Question

nth term of AP is

$T_n$= (a-3)$n^3$+(b-4)$n^2$+(a+b)n-4

Then find:

1$^\text{st}$ common difference

2$^\text{nd}$ $a^2$+b²

3$^\text{rd}$ sum of first 10 terms

Answer 1

1st common difference = 7

2nd $a^2+b^2$ = 25

3rd sum of first 10 terms = 345

Answer 2

For the given sequence with $n$-th term $T_n = (a-3)n^3 + (b-4)n^2 + (a+b)n - 4$ to be an Arithmetic Progression (AP), the $n$-th term must be a linear function of $n$. This means the coefficients of $n^3$ and $n^2$ must be zero.

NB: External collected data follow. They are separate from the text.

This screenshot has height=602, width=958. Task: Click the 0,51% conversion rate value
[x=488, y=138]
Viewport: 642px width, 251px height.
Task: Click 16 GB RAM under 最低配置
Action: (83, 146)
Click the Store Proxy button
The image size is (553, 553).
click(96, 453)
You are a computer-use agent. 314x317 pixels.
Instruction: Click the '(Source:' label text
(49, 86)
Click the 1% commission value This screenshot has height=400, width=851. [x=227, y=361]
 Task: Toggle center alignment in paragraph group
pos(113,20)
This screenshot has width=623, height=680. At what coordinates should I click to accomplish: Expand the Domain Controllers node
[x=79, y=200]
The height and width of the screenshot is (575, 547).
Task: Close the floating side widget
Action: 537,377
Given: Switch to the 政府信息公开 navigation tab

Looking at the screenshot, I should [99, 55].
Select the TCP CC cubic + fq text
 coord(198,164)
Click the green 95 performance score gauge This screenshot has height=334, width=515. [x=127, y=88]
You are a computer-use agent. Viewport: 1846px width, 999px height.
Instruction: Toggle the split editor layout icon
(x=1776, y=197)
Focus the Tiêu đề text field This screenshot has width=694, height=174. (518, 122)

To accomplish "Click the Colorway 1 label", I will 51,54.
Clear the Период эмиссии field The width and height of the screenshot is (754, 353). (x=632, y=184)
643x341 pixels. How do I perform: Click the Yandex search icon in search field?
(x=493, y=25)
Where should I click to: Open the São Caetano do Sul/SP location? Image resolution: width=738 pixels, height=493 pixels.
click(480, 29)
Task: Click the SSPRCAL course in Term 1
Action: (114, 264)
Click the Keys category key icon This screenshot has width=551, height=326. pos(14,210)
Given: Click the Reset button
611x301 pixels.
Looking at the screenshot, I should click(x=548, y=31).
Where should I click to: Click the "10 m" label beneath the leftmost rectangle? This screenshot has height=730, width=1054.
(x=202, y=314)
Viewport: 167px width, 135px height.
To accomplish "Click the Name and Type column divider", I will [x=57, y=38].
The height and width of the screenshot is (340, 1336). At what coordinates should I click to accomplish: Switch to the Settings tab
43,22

So, we must have: $a - 3 = 0 \implies a = 3$ $b - 4 = 0 \implies b = 4$

Substituting these values of $a$ and $b$ into the expression for $T_n$: $T_n = (3-3)n^3 + (4-4)n^2 + (3+4)n - 4$ $T_n = 0 \cdot n^3 + 0 \cdot n^2 + 7n - 4$ $T_n = 7n - 4$

This is the $n$-th term of an AP. The general form of the $n$-th term of an AP is $T_n = A + (n-1)D$, which can be written as $T_n = Dn + (A-D)$, where $A$ is the first term and $D$ is the common difference.

Comparing $T_n = 7n - 4$ with $T_n = Dn + (A-D)$: The coefficient of $n$ is the common difference $D$. So, the common difference is $D = 7$. The constant term is $A-D = -4$. Since $D=7$, we have $A - 7 = -4$, which gives $A = 3$. The first term is $T_1 = 7(1) - 4 = 3$, which matches $A=3$.

Now we can find the required values:

1. The first common difference: The common difference is $D = 7$.

2. $a^2 + b^2$: We found $a=3$ and $b=4$. $a^2 + b^2 = 3^2 + 4^2 = 9 + 16 = 25$.

3. Sum of the first 10 terms: The sum of the first $n$ terms of an AP is given by the formula $S_n = \frac{n}{2}(2A + (n-1)D)$. Here, $n=10$, the first term $A=3$, and the common difference $D=7$. $S_{10} = \frac{10}{2}(2 \cdot 3 + (10-1) \cdot 7)$ $S_{10} = 5(6 + 9 \cdot 7)$ $S_{10} = 5(6 + 63)$ $S_{10} = 5(69)$ $S_{10} = 345$.

Alternatively, using $S_n = \frac{n}{2}(A + T_n)$: First term $A = T_1 = 3$. 10th term $T_{10} = 7(10) - 4 = 70 - 4 = 66$. $S_{10} = \frac{10}{2}(T_1 + T_{10}) = 5(3 + 66) = 5(69) = 345$.